##### DATA EXTRACT

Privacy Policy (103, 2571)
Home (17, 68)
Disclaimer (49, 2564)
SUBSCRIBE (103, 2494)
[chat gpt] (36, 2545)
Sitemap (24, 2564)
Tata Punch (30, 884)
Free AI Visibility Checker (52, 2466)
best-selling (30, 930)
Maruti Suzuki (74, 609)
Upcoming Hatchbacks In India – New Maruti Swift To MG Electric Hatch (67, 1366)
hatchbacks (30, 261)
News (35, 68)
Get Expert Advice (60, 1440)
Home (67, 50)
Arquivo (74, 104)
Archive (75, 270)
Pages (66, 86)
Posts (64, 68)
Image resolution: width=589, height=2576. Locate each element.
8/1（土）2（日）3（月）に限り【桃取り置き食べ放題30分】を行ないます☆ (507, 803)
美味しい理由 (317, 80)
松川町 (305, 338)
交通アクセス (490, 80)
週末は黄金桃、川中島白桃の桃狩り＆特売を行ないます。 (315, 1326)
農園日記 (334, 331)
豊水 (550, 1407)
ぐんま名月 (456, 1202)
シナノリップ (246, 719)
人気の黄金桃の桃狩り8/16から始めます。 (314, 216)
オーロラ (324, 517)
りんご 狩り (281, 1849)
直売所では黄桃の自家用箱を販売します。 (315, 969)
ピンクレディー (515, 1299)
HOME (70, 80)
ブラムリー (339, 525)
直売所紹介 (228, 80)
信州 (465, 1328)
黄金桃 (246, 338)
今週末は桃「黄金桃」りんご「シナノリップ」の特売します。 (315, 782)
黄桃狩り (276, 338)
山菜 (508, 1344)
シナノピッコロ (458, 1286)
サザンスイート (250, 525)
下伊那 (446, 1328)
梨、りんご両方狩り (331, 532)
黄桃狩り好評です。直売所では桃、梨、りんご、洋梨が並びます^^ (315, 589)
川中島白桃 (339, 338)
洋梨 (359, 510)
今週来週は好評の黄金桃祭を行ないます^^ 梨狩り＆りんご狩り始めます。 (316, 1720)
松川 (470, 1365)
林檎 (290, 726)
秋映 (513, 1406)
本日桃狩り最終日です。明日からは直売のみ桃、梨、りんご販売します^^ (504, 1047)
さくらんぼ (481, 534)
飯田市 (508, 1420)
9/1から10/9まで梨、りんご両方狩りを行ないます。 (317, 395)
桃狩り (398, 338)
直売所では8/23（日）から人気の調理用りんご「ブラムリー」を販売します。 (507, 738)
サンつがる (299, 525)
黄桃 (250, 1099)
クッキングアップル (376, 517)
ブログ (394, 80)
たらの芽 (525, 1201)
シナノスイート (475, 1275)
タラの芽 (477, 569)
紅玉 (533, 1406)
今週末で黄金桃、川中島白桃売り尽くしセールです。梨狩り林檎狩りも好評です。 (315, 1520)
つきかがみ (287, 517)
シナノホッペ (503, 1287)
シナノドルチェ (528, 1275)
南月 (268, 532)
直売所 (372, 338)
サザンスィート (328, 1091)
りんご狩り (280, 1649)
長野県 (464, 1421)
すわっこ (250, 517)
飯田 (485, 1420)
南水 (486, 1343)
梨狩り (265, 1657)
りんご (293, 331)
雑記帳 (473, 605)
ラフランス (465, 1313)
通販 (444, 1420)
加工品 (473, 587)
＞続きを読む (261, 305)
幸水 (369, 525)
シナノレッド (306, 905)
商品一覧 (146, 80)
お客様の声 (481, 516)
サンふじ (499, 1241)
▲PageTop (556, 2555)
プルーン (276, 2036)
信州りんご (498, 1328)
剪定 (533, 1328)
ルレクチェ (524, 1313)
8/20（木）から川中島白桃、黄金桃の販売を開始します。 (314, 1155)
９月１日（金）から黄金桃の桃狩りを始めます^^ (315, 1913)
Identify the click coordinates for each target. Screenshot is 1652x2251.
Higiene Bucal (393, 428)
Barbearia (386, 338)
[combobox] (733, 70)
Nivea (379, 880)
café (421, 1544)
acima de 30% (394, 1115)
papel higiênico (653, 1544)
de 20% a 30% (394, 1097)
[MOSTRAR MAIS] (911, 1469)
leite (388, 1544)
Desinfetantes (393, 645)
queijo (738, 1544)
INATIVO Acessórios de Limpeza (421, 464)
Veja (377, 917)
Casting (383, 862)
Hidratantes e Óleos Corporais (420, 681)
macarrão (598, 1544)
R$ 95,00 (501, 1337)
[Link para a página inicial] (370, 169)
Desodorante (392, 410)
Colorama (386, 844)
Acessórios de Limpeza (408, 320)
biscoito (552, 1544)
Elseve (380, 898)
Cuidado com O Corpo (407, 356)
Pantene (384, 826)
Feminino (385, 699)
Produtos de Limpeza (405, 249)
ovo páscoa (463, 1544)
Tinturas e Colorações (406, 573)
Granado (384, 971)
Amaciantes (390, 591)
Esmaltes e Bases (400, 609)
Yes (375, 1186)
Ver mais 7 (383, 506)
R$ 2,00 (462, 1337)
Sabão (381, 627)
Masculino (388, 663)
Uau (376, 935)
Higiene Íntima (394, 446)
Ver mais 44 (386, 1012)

##########

## WORK ITEM
Both end lines included, restate word for word the lines above from the line with "macarrão (598, 1544)" to the line with "Produtos de Limpeza (405, 249)", and nothing else.

## RESPONSE
macarrão (598, 1544)
R$ 95,00 (501, 1337)
[Link para a página inicial] (370, 169)
Desodorante (392, 410)
Colorama (386, 844)
Acessórios de Limpeza (408, 320)
biscoito (552, 1544)
Elseve (380, 898)
Cuidado com O Corpo (407, 356)
Pantene (384, 826)
Feminino (385, 699)
Produtos de Limpeza (405, 249)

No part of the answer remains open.